### 文書の抜粋
+--
ポリペプチド鎖の伸長は、細胞質にあるリボソームで行われる。リボソームは、50種類以上のタンパク質と数種類のrRNAからなる複合体で、その構成は原核生物と真核生物でよく似ている。

リボソームは、小サブユニット大サブユニットの2つで構成される。小サブユニットはtRNAのアンチコドンとmRNAのコドンを正確に対応させる役割をもち、大サブユニットはアミノ酸間にペプチド結合を形成する役割をもつ

リボソームの主要な構成成分はrRNAであり、原核生物の大サブユニット(50S)を構成するのは23Sと5S rRNA、原核生物の小サブユニット(30S)を構成するのは16S rRNAである。一方、真核生物では、大サブユニット(60S)を構成するのは28Sと5.8Sと5S rRNA、小サブユニット(40S)を構成するのは18S rRNAである。

  

リボソームには、機能的に重要な以下の3つの部位が存在する。

  • A部位:アミノアシルtRNAの結合部位
  • P部位:ペプチジルtRNAの結合部位
  • E部位:tRNAの出口

リボソーム上でのポリペプチド鎖伸長

リボソーム上でのポリペプチドさの伸長は、以下の4段階の反応で行われる。ここ(下の図)では、前のサイクルが終了し、E部位にtRNA、P部位にペプチジルtRNAがいるところからスタートする。

  1. 空いているA部位に次に付加されるべきアミノ酸を運ぶアミノアシルtRNAが入る。
  2. ポリペプチド鎖のC末端がP部位のtRNAから外れ、A部位のtRNAに結合したアミノ酸のアミノ基(NH2基)と新しいペプチド結合を形成する(ペプチド転移)。
  3. 小サブユニットが保持するmRNAに対して大サブユニットが移動する。その結果、P部位とA部位にいる2つのtRNAの受容ステム部分が、それぞれ大サブユニットのE部位とP部位へ移動することになる。
  4. tRNAのアンチコドン部分とmRNAに対して、小サブユニットが3ヌクレオチド分移動する。役目を終えたE部位にいるtRNAは、リボソームを去る。

伸長因子

上述のような基本プロセスで翻訳は進行するが、ここではもう少し詳しく説明しよう。
リボソームでの翻訳では、伸長因子(elongation factor)が関与する。伸長因子がなくてもタンパク質を合成することはできるが、その場合非常に遅く不正確になるらしい。そこで、翻訳を効率よく高い精度で行うために、伸長因子が必要となる。大腸菌を例に紹介すると、以下の3つの伸長因子が関与する。

  • EF-Tu
    グアノシン三リン酸(GTP)と結合してEF-Tu•GTPとして作用し、アミノアシルtRNAに結合して翻訳の進行を助けるとともに、翻訳の精度を高める役割をもつ。すべてのtRNAは、EF-Tuと結合しているようである。
  • EF-G
    グアノシン三リン酸(GTP)と結合してEF-G•GTPとして作用し、tRNAの移動を促す役割をもつ。
+--
### 提供データ
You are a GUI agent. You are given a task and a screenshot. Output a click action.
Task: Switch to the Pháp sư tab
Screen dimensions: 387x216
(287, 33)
+--
上にあるリボソームでの翻訳の文章から、「2. ポリペプチド鎖のC末端」を含む語句で始まり「上述のような基本プロセスで翻訳は進行するが、ここではもう少し詳しく説明しよう。」で終わる部分を、「ペプチド転移」を「ペプチジル転移」に差し替えて書き出せ。

2. ポリペプチド鎖のC末端がP部位のtRNAから外れ、A部位のtRNAに結合したアミノ酸のアミノ基(NH2基)と新しいペプチド結合を形成する(ペプチジル転移)。
  3. 小サブユニットが保持するmRNAに対して大サブユニットが移動する。その結果、P部位とA部位にいる2つのtRNAの受容ステム部分が、それぞれ大サブユニットのE部位とP部位へ移動することになる。
  4. tRNAのアンチコドン部分とmRNAに対して、小サブユニットが3ヌクレオチド分移動する。役目を終えたE部位にいるtRNAは、リボソームを去る。

伸長因子

上述のような基本プロセスで翻訳は進行するが、ここではもう少し詳しく説明しよう。